When we took over vendor oversight for McShanes Solicitors, the first quarterly review surfaced work that had been billed for months and tied to nothing a client would search. Not fraud. Just drift that no one had caught because no one was scheduled to look. The review did not fix it. The review found it. The fix came after.

Good reviews are also short. If a review runs two hours, someone is padding. Fifteen minutes of honest numbers beats ninety minutes of narrative. Ask for the numbers first and the story second, and most reviews collapse to the right length on their own.

Where this breaks down

The cadence fails when you run the meetings but never act on what they surface. Finding a problem and tolerating it for three more quarters is worse than not looking, because now you knew. A review is only useful if you are willing to have the awkward conversation, cut the underperforming vendor, or renegotiate the contract it exposed. If you cannot do that, the calendar invites are theatre.

It also breaks down if you treat every vendor as an adversary. The point is not to catch people out. The point is to keep good vendors honest and give them a regular chance to prove their value — which most good vendors welcome, because it justifies their invoice. The choice between an in-house operator and an outside firm to run this shapes how it feels, and we covered that in Fractional CMO vs agency: the difference that matters.
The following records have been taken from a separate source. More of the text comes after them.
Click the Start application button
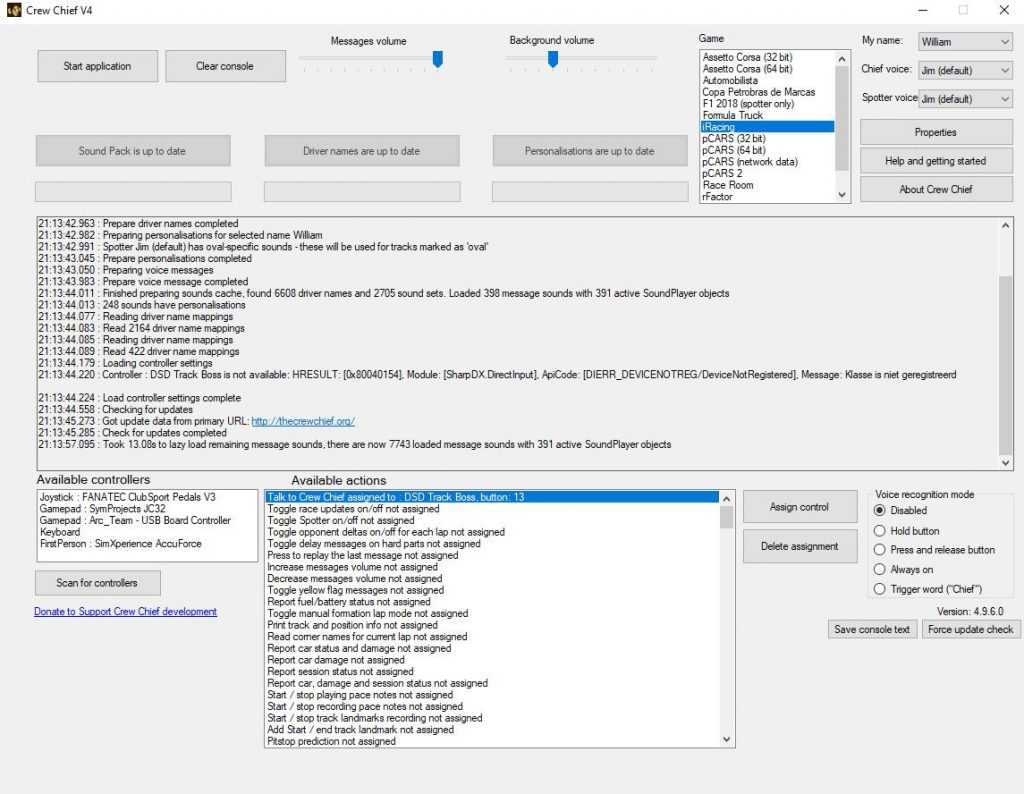Screen dimensions: 1024x794 (97, 66)
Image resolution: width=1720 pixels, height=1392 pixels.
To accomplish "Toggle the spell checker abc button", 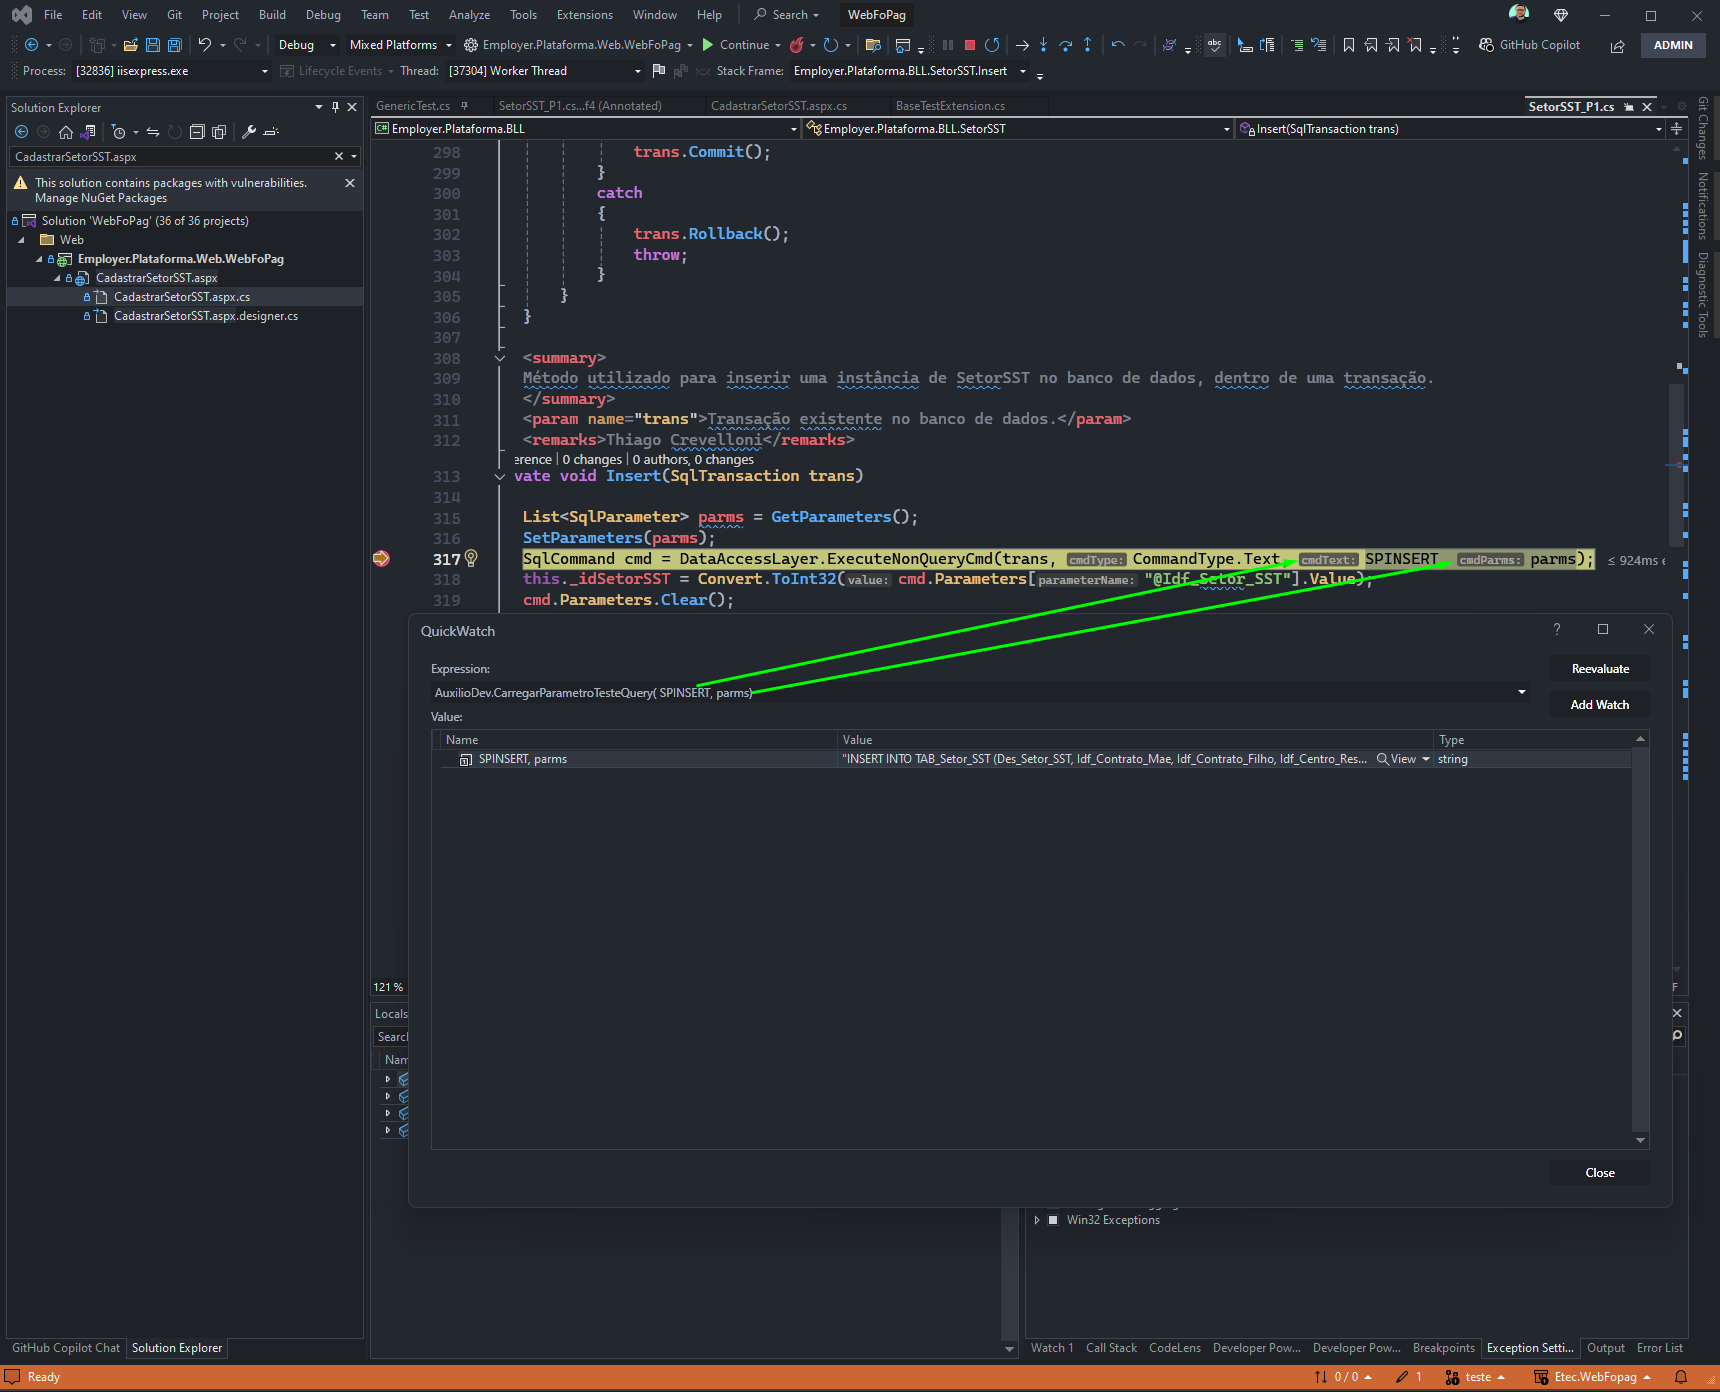I will point(1214,45).
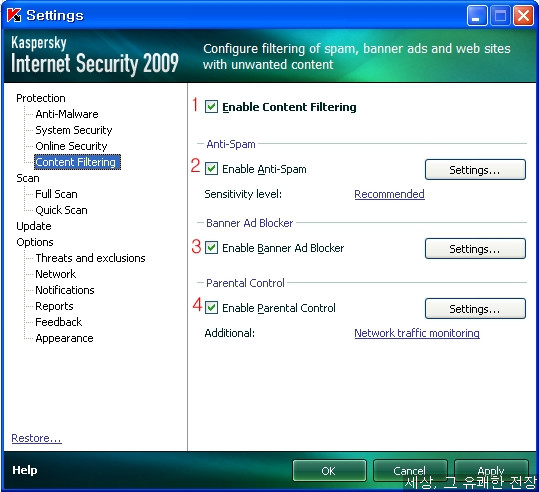Minimize the Settings window
This screenshot has width=539, height=492.
(x=477, y=16)
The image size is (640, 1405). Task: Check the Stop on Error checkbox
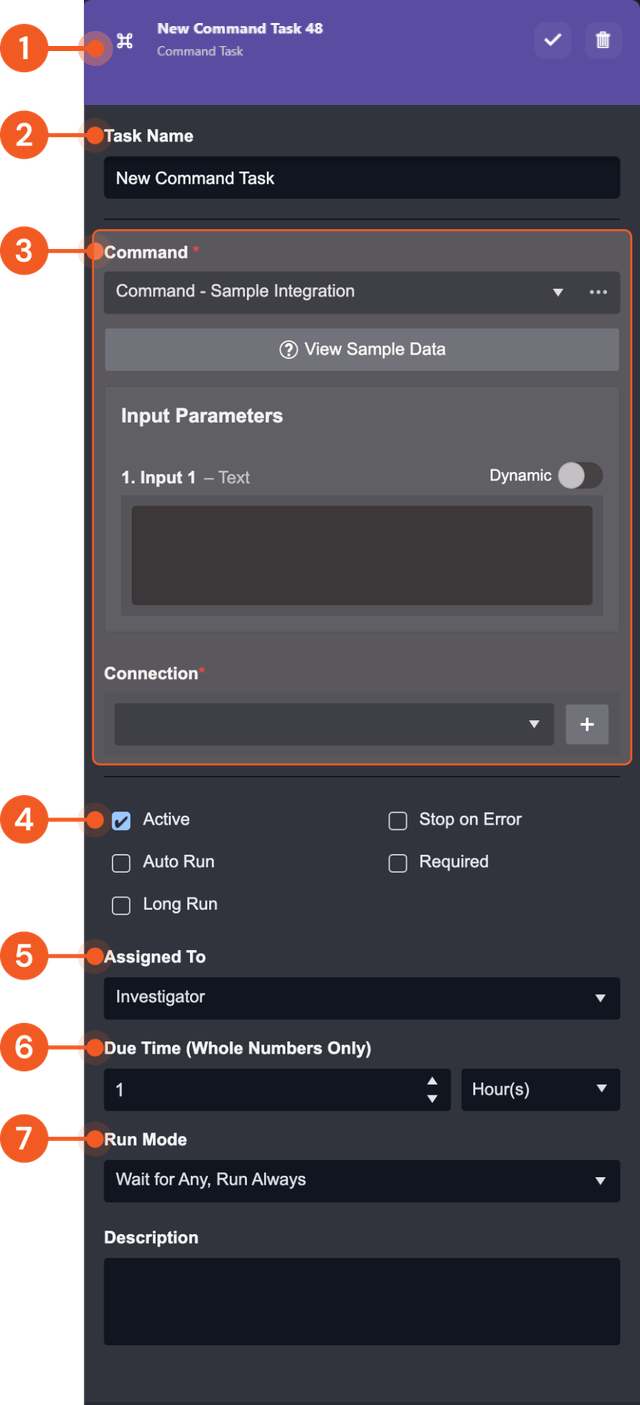[398, 821]
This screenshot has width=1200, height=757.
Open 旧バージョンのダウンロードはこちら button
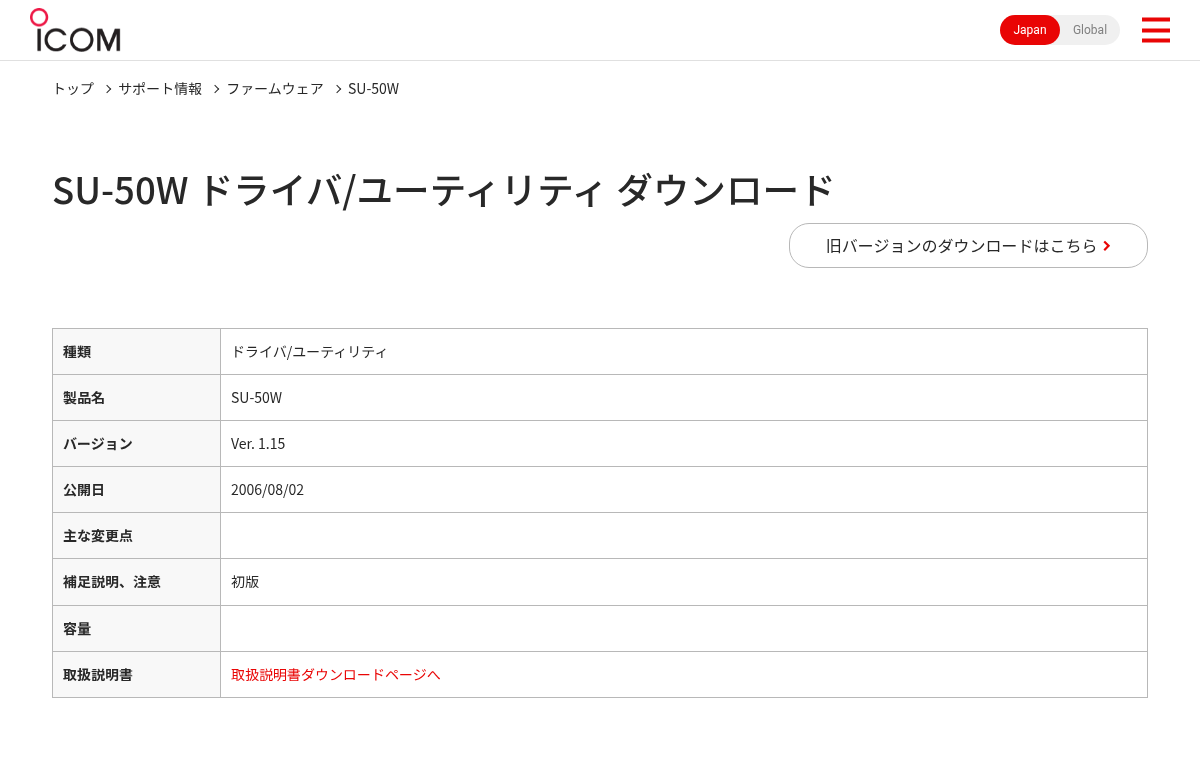(x=968, y=245)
A cadence does not replace judgment. It gives judgment something to work with. You still have to decide what the numbers mean and what to do about them. What the cadence removes is the excuse that you did not know. Foundations first, and the calendar is a foundation.

— FAQs

Things readers usually ask.

How often should I review my marketing vendors?
Run a short monthly check on spend and leads, a deeper quarterly review on revenue and contract renewals, and an annual look at whether the whole vendor mix still fits your goals. The monthly catches fast breaks; the quarterly catches slow drift.
What is the single most important thing to check in a vendor review?
Whether the vendor can connect their work to revenue or a close proxy like booked consultations, not just traffic or impressions. If they cannot tie activity to enquiries, that gap is the most important finding of the review.
Can I run vendor management myself as a small business owner?
Yes. It takes about fifteen minutes a month and an hour a quarter, and the skill required is consistency more than expertise. The main risk is that busy months push the reviews off the calendar, which is when surprises return.
When does it make sense to hire someone to manage vendors for me?
When you have several vendors whose work overlaps and no one sits above them with a consistent set of questions. A fractional operator holds the cadence, reads every report the same way, and spots when two vendors are working against each other.
Why do contract renewals cause so many vendor surprises?
Auto-renewal with a long notice period means a decision that should take weeks gets forced into days. Pulling every contract's renewal date into your review document removes the ambush and gives you time to renegotiate or leave.